- [Text extract]
It is an excellent trader.  The San Diego resorts aren't that high of quality.  Oceanside is the best bet especially for kids, but it's not on the beach.  There are usually a couple of activities for kids, but not much of use besides the pools.  The best resort for kids that I've been to is the Lawrence Welk in Escondido.  Really nice, large units and lots of things for kids to do.  Sprinkler pads, volleyball, craft stuff, video games, fishing pond etc plus lots of grass to run around on and get that pent up energy out.   It's also pretty convenient to Legoland.   It's a very easy trade off season but I don't know what it is in the summer.   I also don't know what the MF are.  

Sue


----------



## presley (Jun 19, 2012)

Read around on WMowners a lot before you buy.  I remember you wanting summer by the beach in San Diego area.  You'd really need to book that 13 months ahead of time.  If you didn't want a full week, you could rent your unused week to another WM owner, possibly.

The WMowners is a pretty tight knit group that helps each other out.  You could buy the smallest contract and have another owner make reservations for you with their own points.  They only charge the equivalent of the MFs and housekeeping.  It is a easy to work with community.  

Based on other posts you've made in the past, I still think Grand Pacific resorts might be a better fit for you until the kids are all grown up.  I know the annual dues are crazy high, but remember that you could still only buy an EOY, even a one bedroom to save on MFs and use their internal trading system.  Also, you will get owner rates for all the GP resorts for nightly stays through Resortime.  

All that said, WM does have a lot of great locations.  I was just in Seattle and Victoria and happened to see the WMs in those cities.  They are both in excellent locations.  I will stay at both of them someday.


----------



## easyrider (Jun 19, 2012)

Instead of buying a huge point package we bought some 6k and 7k point contracts. The pre-wyndhan resale contracts have usage at all Worldmark and affiliated resorts. Now when you buy resale you only get the 57 Worldmark locations. No WM South Pacific, just WM North America.

With multiple contracts you can stack up bonus time or flex time to make a longer reservation.

Worldmark has its own RCI link and you can find sweet deals for 4000 points + exchange fee. That figures out to about $360 for a week in any available unit which includes studio , 1,  2 and 3 bedroom units.

To book a popular destination like Seaside in August you need to reserve 13 months out.

We love our Worldmarks.....

Bill


----------



## Rent_Share (Jun 19, 2012)

cotraveller said:


> There is more WorldMark information at www.wmtsi nfo.com, .


 

Please note you only received One recommendation for this Wyndham Corp fan site.   

Hardly an unbiased supporter


----------



## LLW (Jun 19, 2012)

RX8 said:


> I've been studying TS for about a year.  Been looking hard primarily at a fixed summer week at an HGVC affiliate in San Diego.  I've got 3 and 6 year old boys who love Legoland and also thought that HGVC points would bring variety and options as they get older.  San Diego is also a relatively short drive.  However, I've been reading up on Worldmark and wondering if this might be a better fit in lieu of HGVC affiliate.
> 
> Although I feel pretty confident on how HGVC works, I am just starting the review of Worldmark (and lots more still to do).  What I do like right off the bat are the lower start up costs, lower MF, the higher number of resorts within driving distance, and the fact that I have yet to find a poster who stated that they did not like Worldmark.

- [Extracted records]

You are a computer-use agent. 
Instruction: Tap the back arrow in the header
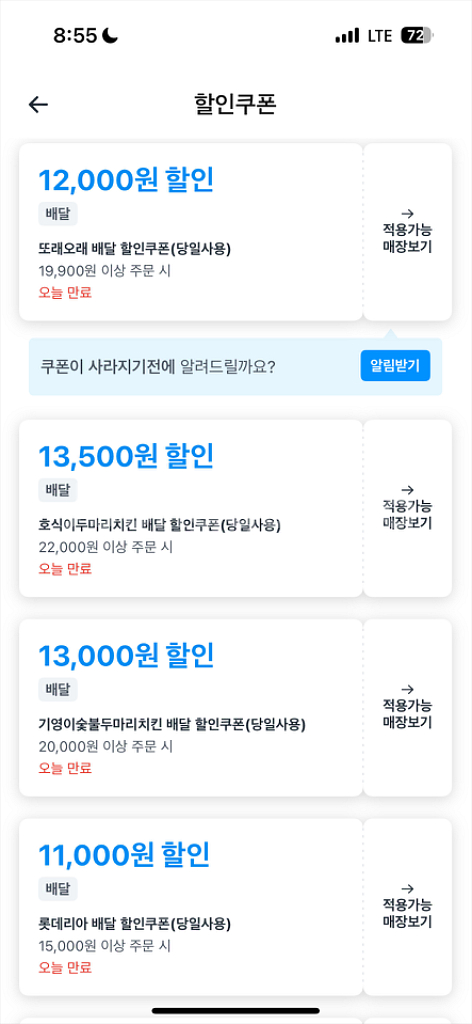(x=39, y=104)
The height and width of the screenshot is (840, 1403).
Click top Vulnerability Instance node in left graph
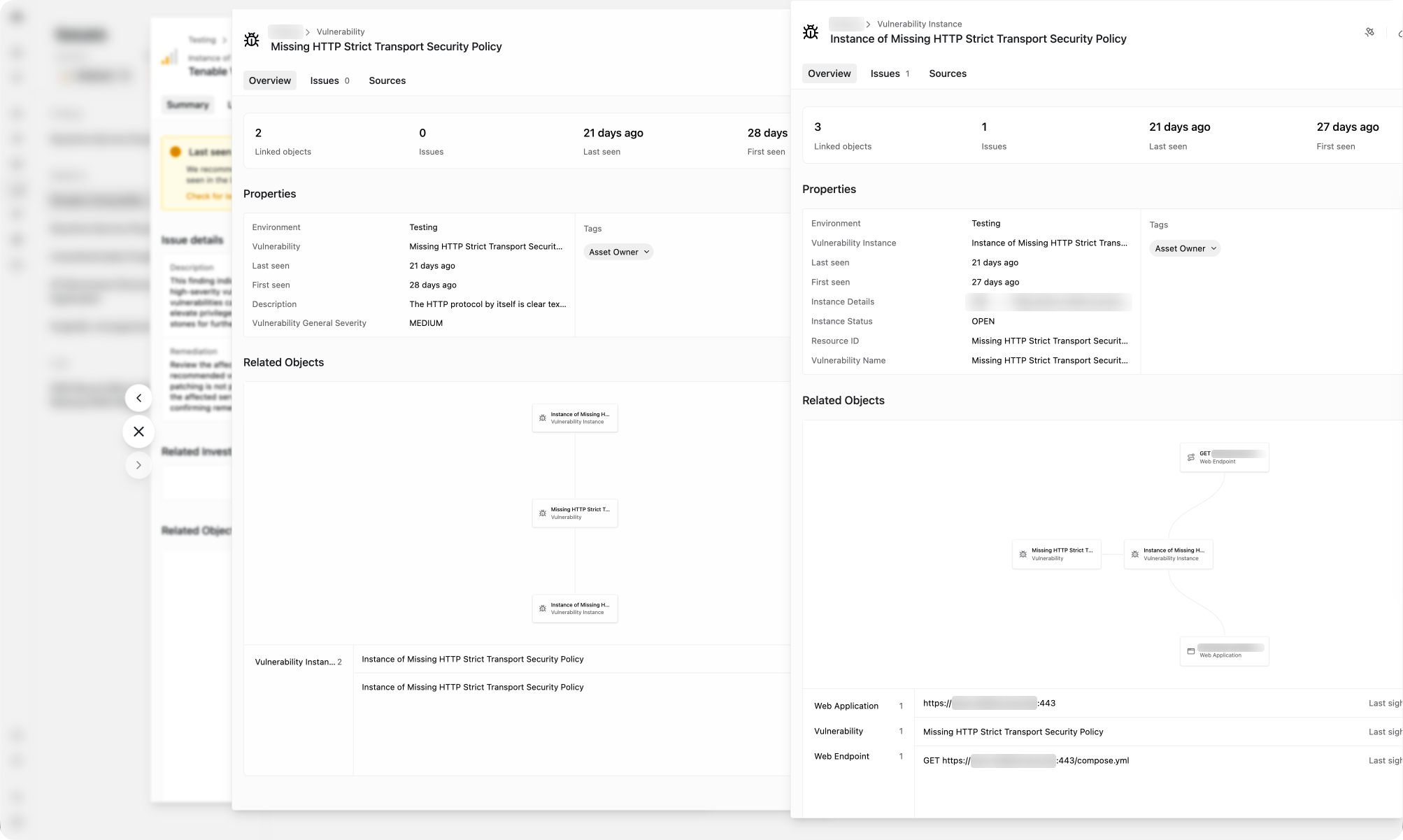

- [Task requirements]
Reproduce the passage from the timeshare thread above between "## easyrider (Jun" and "WM North America.", inclusive.

- [Output for this task]
## easyrider (Jun 19, 2012)

Instead of buying a huge point package we bought some 6k and 7k point contracts. The pre-wyndhan resale contracts have usage at all Worldmark and affiliated resorts. Now when you buy resale you only get the 57 Worldmark locations. No WM South Pacific, just WM North America.